*** Dataset records ***
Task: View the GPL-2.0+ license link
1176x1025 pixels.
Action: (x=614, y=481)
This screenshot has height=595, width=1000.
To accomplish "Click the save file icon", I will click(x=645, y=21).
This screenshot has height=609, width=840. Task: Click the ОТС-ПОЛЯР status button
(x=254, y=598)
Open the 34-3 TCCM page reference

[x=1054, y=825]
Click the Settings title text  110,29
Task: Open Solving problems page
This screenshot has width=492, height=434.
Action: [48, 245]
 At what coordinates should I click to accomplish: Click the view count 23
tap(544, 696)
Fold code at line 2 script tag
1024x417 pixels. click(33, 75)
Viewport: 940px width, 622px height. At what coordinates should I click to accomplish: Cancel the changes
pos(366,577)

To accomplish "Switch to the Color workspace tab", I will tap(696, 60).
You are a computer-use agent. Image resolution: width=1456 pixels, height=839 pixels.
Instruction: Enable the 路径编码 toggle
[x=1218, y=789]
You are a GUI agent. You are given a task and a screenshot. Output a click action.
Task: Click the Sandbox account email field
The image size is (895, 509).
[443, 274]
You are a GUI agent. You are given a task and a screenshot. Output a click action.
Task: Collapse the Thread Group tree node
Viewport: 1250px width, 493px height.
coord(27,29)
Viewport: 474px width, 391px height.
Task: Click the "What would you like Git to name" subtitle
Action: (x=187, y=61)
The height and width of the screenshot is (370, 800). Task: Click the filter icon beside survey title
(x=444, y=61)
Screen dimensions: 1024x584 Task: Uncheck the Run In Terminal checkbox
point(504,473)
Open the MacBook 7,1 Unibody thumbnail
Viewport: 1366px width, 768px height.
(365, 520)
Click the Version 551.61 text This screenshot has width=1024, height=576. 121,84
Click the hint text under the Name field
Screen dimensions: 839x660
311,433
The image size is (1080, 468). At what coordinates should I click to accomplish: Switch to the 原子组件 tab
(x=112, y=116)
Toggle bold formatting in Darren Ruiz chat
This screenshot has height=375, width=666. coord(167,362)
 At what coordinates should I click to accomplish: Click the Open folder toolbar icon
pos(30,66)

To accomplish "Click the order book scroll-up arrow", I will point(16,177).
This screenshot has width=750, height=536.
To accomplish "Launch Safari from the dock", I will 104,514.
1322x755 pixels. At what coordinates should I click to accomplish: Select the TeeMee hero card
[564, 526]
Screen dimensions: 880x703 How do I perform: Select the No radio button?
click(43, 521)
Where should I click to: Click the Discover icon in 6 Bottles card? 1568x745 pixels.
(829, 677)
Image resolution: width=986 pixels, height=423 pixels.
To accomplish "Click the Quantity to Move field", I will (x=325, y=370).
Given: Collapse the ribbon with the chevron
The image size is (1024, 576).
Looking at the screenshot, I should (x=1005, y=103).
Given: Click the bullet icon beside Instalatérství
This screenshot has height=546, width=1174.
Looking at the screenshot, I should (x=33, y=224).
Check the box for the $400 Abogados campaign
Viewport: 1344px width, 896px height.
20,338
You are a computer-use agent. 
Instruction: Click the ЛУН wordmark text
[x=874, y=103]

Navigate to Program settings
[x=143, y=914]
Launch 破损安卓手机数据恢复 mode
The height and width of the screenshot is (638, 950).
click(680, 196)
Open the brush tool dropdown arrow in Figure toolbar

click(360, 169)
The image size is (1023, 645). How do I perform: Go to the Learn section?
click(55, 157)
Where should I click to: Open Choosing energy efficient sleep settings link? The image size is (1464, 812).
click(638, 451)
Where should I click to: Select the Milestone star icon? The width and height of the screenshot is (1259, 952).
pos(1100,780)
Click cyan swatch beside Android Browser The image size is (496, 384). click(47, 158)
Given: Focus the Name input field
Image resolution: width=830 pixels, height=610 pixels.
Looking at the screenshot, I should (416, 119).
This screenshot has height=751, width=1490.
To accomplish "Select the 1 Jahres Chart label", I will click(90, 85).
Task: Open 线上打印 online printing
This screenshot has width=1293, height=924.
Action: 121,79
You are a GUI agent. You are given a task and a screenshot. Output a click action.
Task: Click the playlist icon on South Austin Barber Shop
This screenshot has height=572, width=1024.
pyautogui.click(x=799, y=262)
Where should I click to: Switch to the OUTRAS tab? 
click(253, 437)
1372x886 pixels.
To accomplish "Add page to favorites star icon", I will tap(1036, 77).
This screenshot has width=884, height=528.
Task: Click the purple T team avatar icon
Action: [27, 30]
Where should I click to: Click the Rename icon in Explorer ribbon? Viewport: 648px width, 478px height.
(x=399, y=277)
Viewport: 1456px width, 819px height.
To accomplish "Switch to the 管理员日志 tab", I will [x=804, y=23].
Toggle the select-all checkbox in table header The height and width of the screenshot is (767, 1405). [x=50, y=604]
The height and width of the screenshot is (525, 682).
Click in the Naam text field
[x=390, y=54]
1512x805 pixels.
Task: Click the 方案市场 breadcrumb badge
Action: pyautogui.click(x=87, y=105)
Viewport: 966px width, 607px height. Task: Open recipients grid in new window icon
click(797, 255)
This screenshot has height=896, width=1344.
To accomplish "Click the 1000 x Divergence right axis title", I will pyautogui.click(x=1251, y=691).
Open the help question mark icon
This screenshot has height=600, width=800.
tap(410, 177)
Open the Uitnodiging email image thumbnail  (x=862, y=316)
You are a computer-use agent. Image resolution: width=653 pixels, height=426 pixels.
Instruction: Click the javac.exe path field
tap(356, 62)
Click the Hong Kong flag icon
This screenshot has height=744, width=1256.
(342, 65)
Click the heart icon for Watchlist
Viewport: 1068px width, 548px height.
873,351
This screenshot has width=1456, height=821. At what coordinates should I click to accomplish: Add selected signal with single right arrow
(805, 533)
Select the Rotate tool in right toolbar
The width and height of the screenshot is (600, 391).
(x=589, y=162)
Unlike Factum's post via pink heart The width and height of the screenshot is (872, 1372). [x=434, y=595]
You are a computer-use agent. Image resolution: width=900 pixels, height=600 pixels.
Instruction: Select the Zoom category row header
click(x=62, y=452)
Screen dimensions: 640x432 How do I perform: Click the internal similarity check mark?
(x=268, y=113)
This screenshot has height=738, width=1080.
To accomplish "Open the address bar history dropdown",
***
▶ What the task asks
Examine the entries and report how many of their lines contain the string "thumbnail", giving no more than the number.

▶ Written answer
2